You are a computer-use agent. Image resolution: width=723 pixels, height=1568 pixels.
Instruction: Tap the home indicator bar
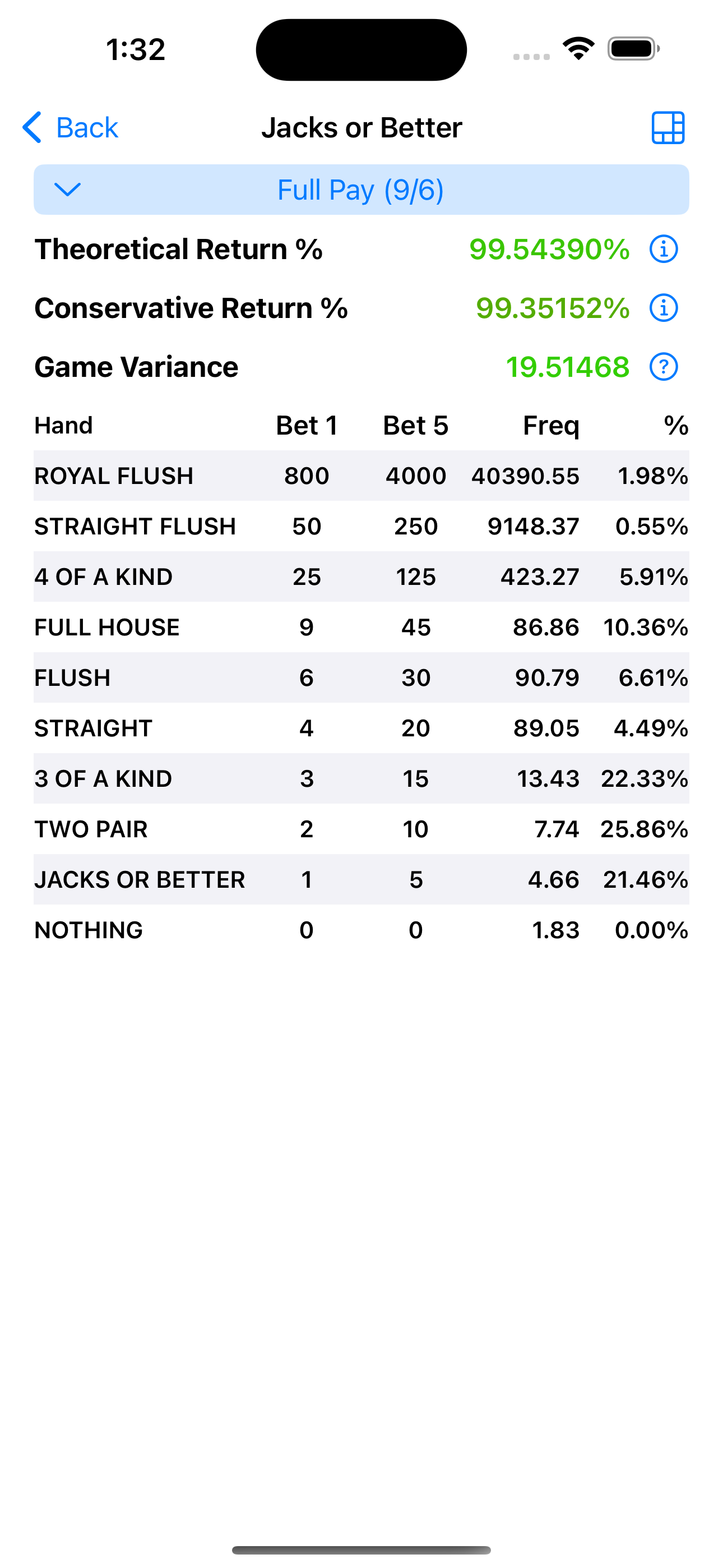[x=361, y=1549]
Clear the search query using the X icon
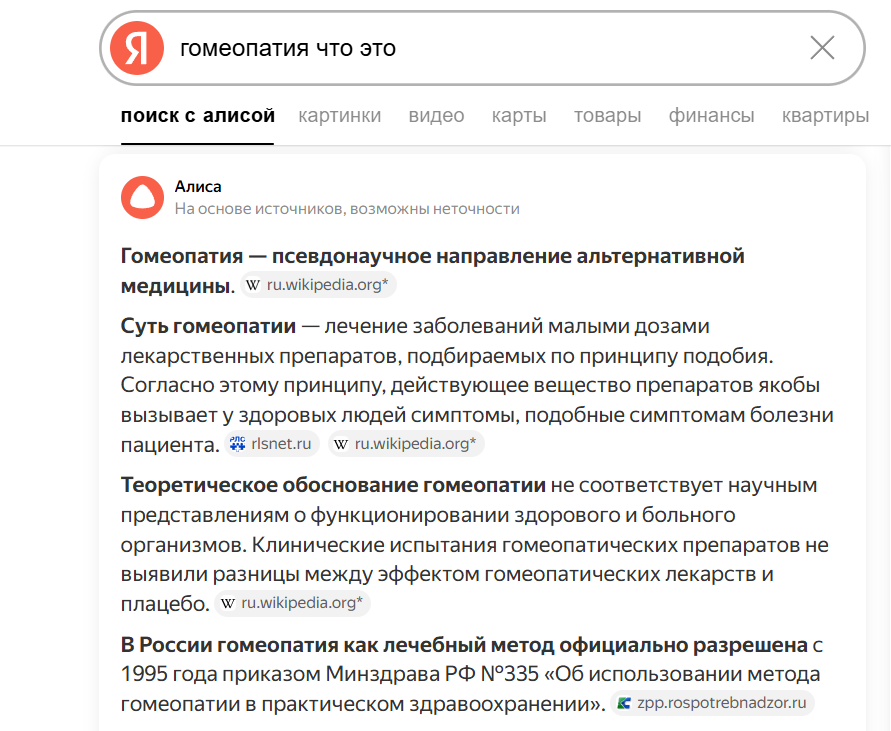Screen dimensions: 891x731 coord(822,47)
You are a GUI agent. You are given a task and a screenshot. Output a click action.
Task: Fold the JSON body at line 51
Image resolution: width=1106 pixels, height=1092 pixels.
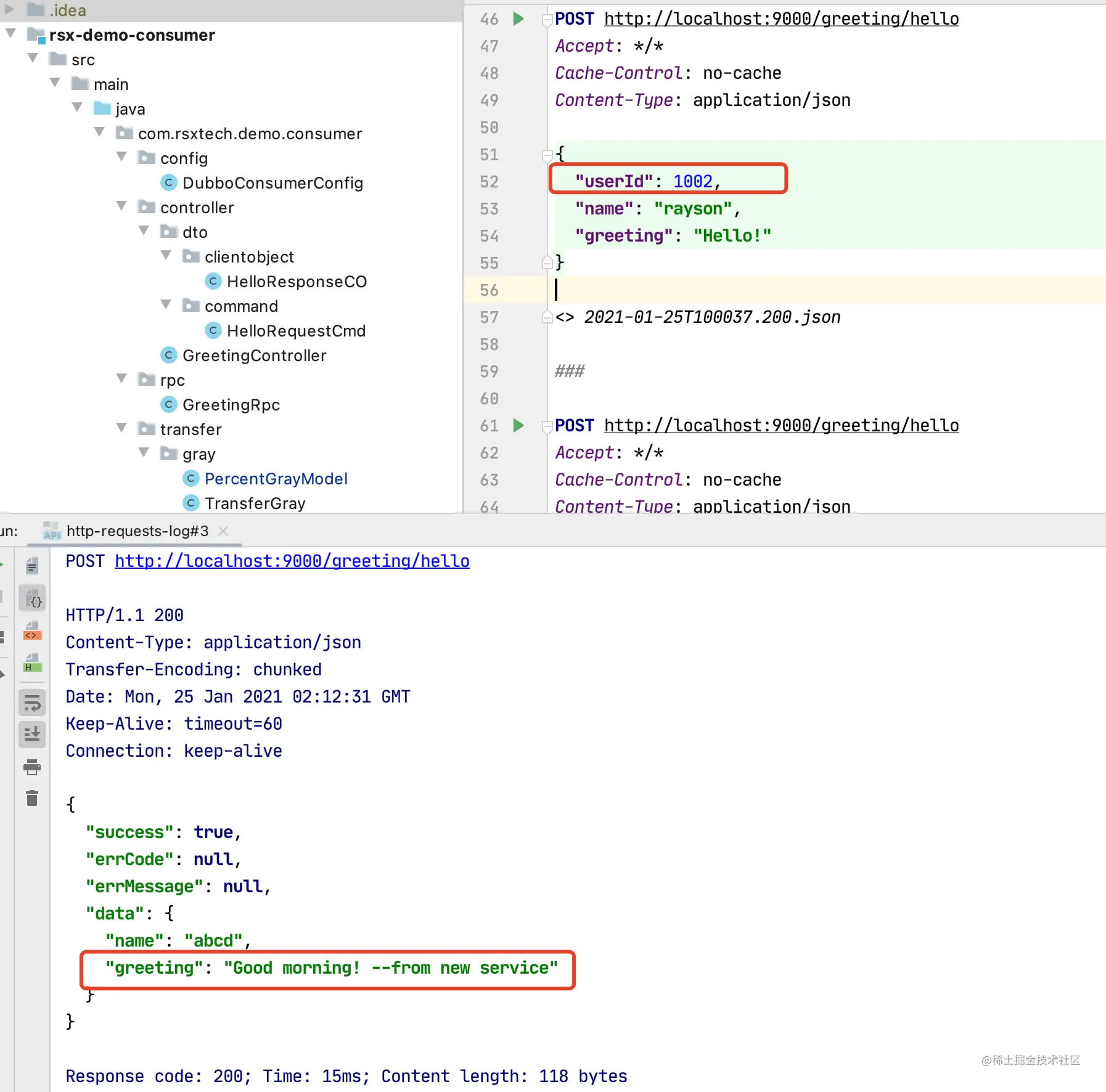(547, 154)
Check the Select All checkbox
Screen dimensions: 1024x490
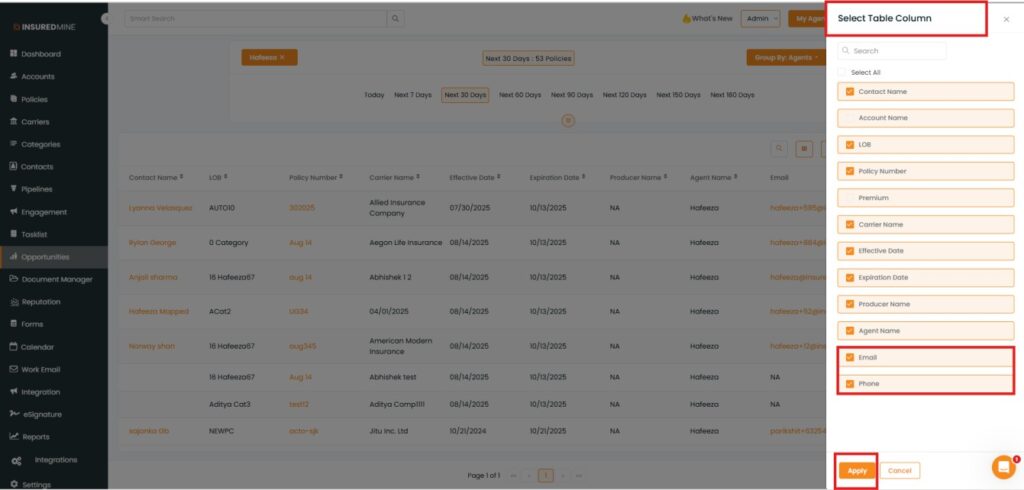click(x=844, y=72)
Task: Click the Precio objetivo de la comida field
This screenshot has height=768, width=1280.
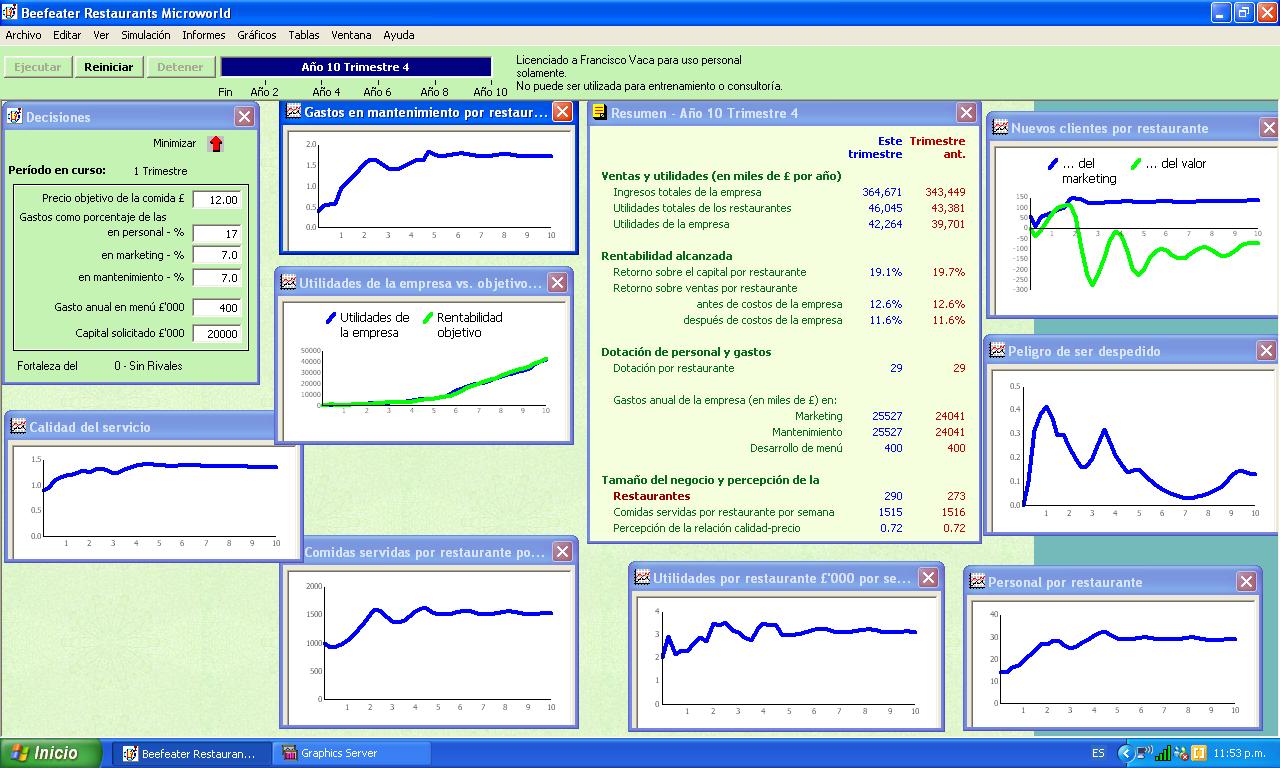Action: 217,200
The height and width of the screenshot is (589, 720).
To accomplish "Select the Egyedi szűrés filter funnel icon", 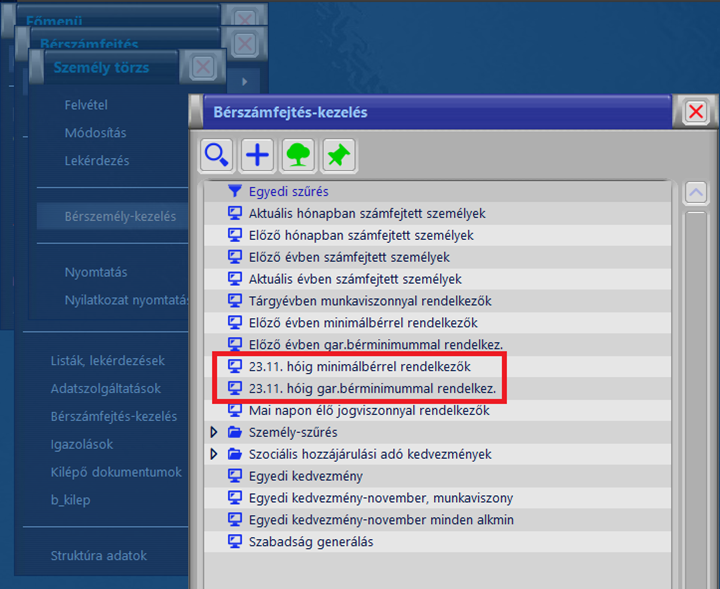I will click(235, 191).
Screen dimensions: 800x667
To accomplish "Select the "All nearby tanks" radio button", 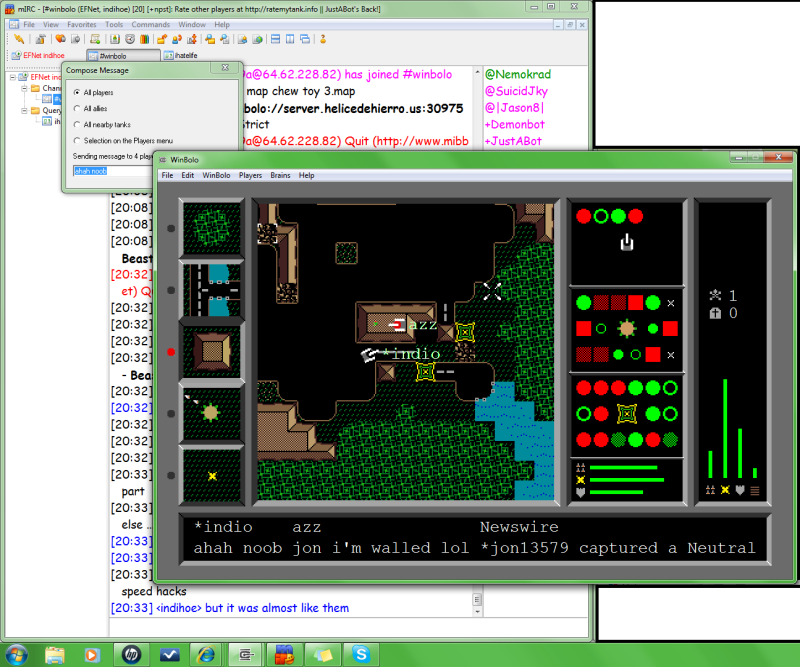I will pyautogui.click(x=77, y=124).
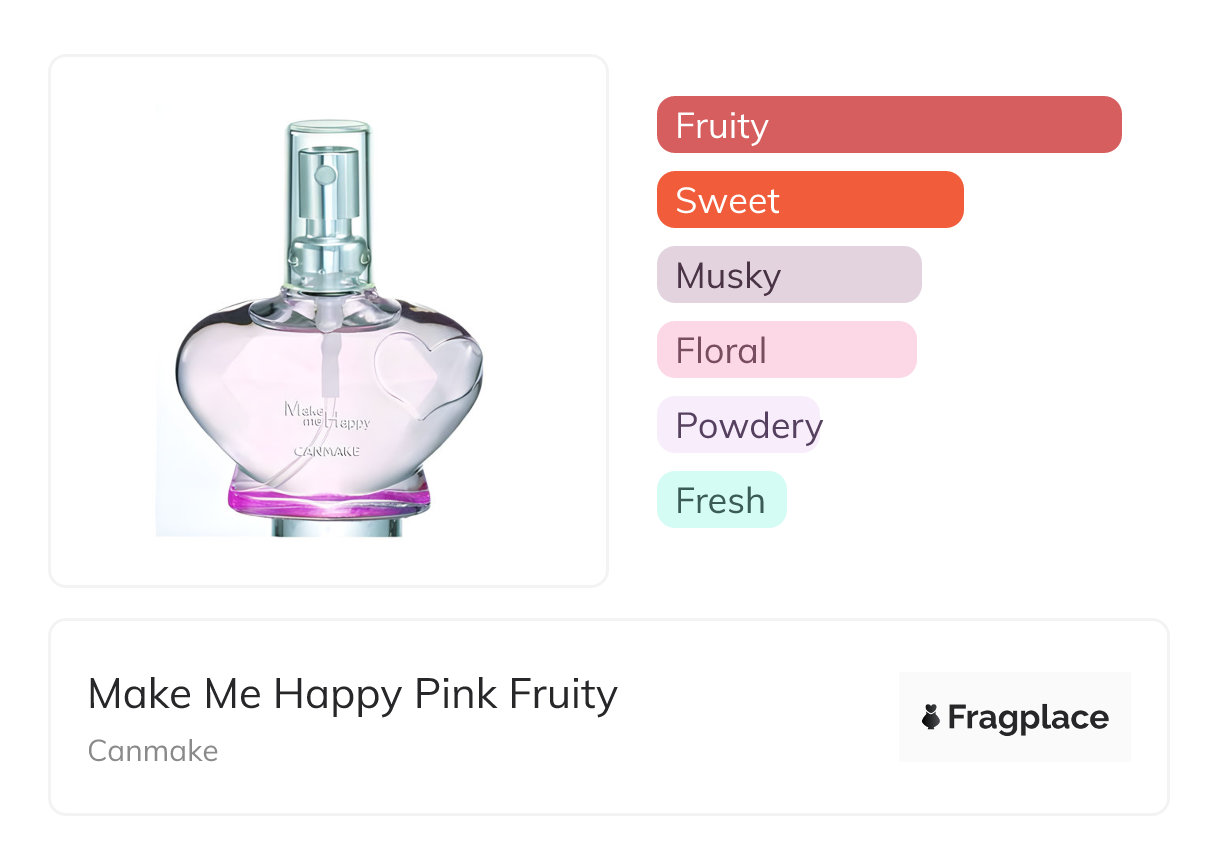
# # # #
## About this exercise:
Within the listing, how many lines hold "agent"? Write only that number.

## Exercise result:
2